Stored data
— start —

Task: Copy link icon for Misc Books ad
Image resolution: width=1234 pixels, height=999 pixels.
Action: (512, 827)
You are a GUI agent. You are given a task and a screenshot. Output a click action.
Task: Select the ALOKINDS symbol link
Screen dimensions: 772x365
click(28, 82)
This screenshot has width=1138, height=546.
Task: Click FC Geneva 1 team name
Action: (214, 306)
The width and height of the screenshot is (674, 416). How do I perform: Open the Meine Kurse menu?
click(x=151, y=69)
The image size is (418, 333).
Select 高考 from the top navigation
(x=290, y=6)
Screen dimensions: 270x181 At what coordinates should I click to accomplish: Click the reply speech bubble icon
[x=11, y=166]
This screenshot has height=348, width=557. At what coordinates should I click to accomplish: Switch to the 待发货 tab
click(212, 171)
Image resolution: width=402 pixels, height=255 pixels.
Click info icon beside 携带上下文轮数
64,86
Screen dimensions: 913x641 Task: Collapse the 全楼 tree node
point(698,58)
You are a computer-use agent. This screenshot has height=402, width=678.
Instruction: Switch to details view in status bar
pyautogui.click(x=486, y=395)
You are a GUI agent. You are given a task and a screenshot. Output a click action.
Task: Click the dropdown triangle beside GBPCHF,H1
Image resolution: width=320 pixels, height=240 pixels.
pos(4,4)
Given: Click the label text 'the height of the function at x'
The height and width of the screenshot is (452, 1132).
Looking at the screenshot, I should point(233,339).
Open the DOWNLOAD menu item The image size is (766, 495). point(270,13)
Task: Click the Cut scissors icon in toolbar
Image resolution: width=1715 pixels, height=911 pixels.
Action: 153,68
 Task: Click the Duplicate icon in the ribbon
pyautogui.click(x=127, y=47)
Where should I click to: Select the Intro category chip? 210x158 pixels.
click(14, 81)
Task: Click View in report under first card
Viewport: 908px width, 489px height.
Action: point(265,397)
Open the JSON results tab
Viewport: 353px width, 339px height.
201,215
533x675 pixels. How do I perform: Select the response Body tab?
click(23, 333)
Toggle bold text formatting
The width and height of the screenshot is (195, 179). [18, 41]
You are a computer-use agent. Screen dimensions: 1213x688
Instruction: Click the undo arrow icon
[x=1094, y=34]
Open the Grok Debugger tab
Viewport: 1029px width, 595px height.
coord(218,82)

— end —

* [GIVEN PROBLEM]:
Can you reproduce every line of the stored data above, character for character?

* [THE ANSWER]:
Task: Copy link icon for Misc Books ad
Image resolution: width=1234 pixels, height=999 pixels.
Action: (512, 827)
You are a GUI agent. You are given a task and a screenshot. Output a click action.
Task: Select the ALOKINDS symbol link
Screen dimensions: 772x365
click(28, 82)
This screenshot has width=1138, height=546.
Task: Click FC Geneva 1 team name
Action: (214, 306)
The width and height of the screenshot is (674, 416). How do I perform: Open the Meine Kurse menu?
click(x=151, y=69)
The image size is (418, 333).
Select 高考 from the top navigation
(x=290, y=6)
Screen dimensions: 270x181 At what coordinates should I click to accomplish: Click the reply speech bubble icon
[x=11, y=166]
This screenshot has height=348, width=557. At what coordinates should I click to accomplish: Switch to the 待发货 tab
click(212, 171)
Image resolution: width=402 pixels, height=255 pixels.
Click info icon beside 携带上下文轮数
64,86
Screen dimensions: 913x641 Task: Collapse the 全楼 tree node
point(698,58)
You are a computer-use agent. This screenshot has height=402, width=678.
Instruction: Switch to details view in status bar
pyautogui.click(x=486, y=395)
You are a GUI agent. You are given a task and a screenshot. Output a click action.
Task: Click the dropdown triangle beside GBPCHF,H1
Image resolution: width=320 pixels, height=240 pixels.
pos(4,4)
Given: Click the label text 'the height of the function at x'
The height and width of the screenshot is (452, 1132).
Looking at the screenshot, I should point(233,339).
Open the DOWNLOAD menu item The image size is (766, 495). point(270,13)
Task: Click the Cut scissors icon in toolbar
Image resolution: width=1715 pixels, height=911 pixels.
Action: 153,68
 Task: Click the Duplicate icon in the ribbon
pyautogui.click(x=127, y=47)
Where should I click to: Select the Intro category chip? 210x158 pixels.
click(14, 81)
Task: Click View in report under first card
Viewport: 908px width, 489px height.
Action: point(265,397)
Open the JSON results tab
Viewport: 353px width, 339px height.
201,215
533x675 pixels. How do I perform: Select the response Body tab?
click(23, 333)
Toggle bold text formatting
The width and height of the screenshot is (195, 179). [18, 41]
You are a computer-use agent. Screen dimensions: 1213x688
Instruction: Click the undo arrow icon
[x=1094, y=34]
Open the Grok Debugger tab
Viewport: 1029px width, 595px height.
coord(218,82)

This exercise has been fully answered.